Many male fertility issues produce no symptoms at all. Sperm count, movement, and shape can all be below the threshold needed for conception without causing any noticeable changes in how a man looks or feels. A semen analysis is a straightforward test and one of the first steps in any fertility evaluation.
What Home Tracking Can (and Can’t) Tell You
Ovulation predictor kits, which detect the hormone surge that triggers egg release, are a reasonable starting point for understanding your cycle at home. But they aren’t perfect. You can get false positives, and consistently negative results over several cycles may indicate that you’re not ovulating. Persistent positives, on the other hand, can sometimes reflect excess levels of that triggering hormone rather than actual ovulation, which is common in conditions like PCOS.
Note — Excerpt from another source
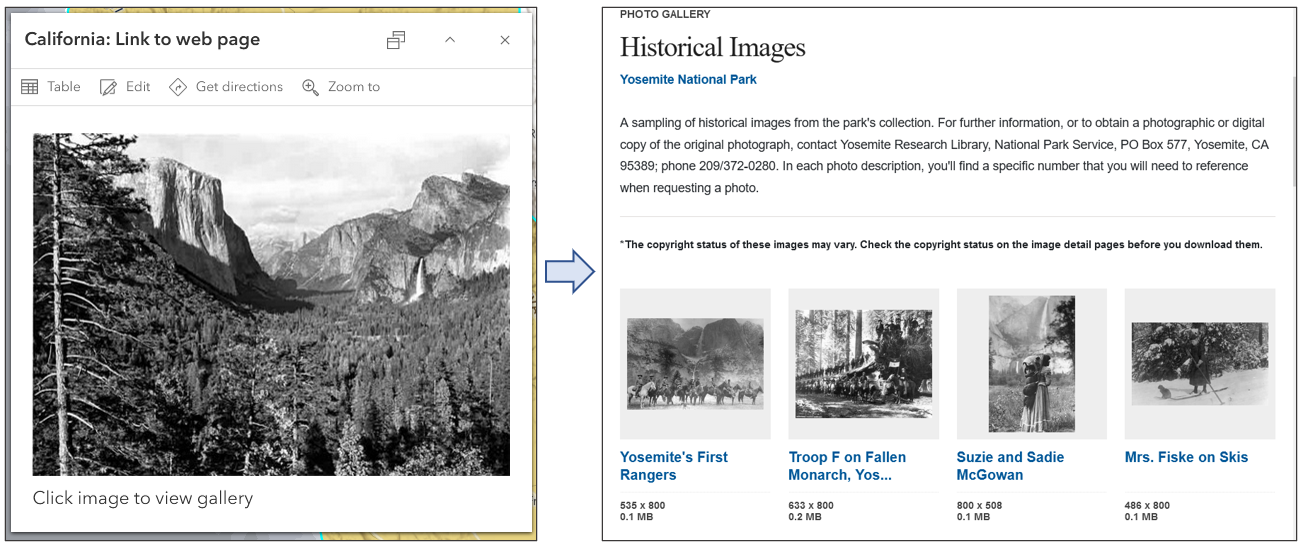Click the Mrs. Fiske on Skis thumbnail
The height and width of the screenshot is (547, 1303).
[x=1199, y=364]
Tracking your basal body temperature or cervical mucus changes can add another layer of information. If you’ve been tracking for several months and never see a clear temperature shift or the characteristic egg-white mucus around mid-cycle, that pattern is worth bringing to a doctor. These tools are useful for gathering data, but they can’t diagnose the underlying cause of a problem.
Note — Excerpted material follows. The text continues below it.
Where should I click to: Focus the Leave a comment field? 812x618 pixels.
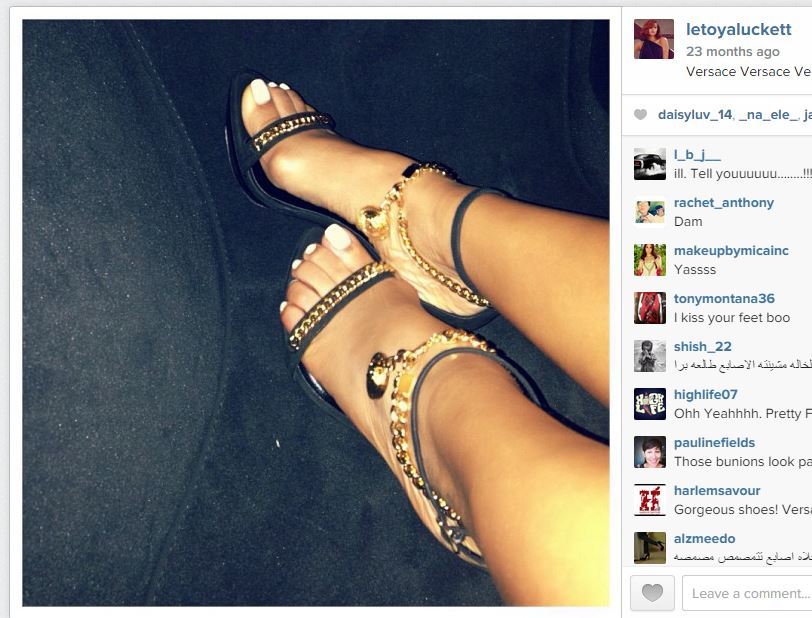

Tests That Give You Real Answers
When you do see a doctor, the evaluation typically moves through a few key tests. One of the most informative for women is a blood test measuring anti-Mullerian hormone (AMH), which gives an estimate of your remaining egg supply. Average AMH falls between 1.0 and 3.0 ng/mL. Levels under 1.0 are considered low, and below 0.4 is severely low. These numbers naturally decline with age: a typical 30-year-old might have an AMH around 2.5, while a 40-year-old might be closer to 1.0. A low result doesn’t mean pregnancy is impossible, but it does help your doctor understand how urgently to pursue treatment and which options make the most sense.
Another common test is a hysterosalpingogram, an imaging procedure where dye is pushed through your uterus and fallopian tubes while X-rays are taken. If the dye flows freely through both tubes and spills out the ends, the tubes are open. If it stops, there’s a blockage. The same test can reveal structural differences in the uterus, like a divided uterine cavity or fibroids, that could be preventing implantation. Hormone panels checking thyroid function, prolactin, and other reproductive hormones round out the picture.
For male partners, a semen analysis evaluates sperm count, how well sperm swim, and the percentage with normal shape. All three factors matter, and problems with any one of them can reduce the chances of conception.
Red Flags That Warrant an Earlier Evaluation
You don’t need to wait the full 12 months (or 6 months if you’re over 35) if you already know something is off. Reasons to seek help sooner include:
- Irregular or absent periods, which suggest ovulation problems
- A history of pelvic inflammatory disease, which can scar the fallopian tubes
- Two or more miscarriages, which may point to hormonal, genetic, or structural issues
- Previous cancer treatment, since chemotherapy and radiation can damage eggs or sperm
- Known endometriosis, even if symptoms are mild
- A male partner with known testicular issues, prior surgeries, or hormonal concerns
Fertility declines gradually through your late 20s and more steeply after 35, so age alone can be reason enough to move up the timeline. The goal of early testing isn’t to label you as infertile. It’s to find treatable problems before time makes them harder to address.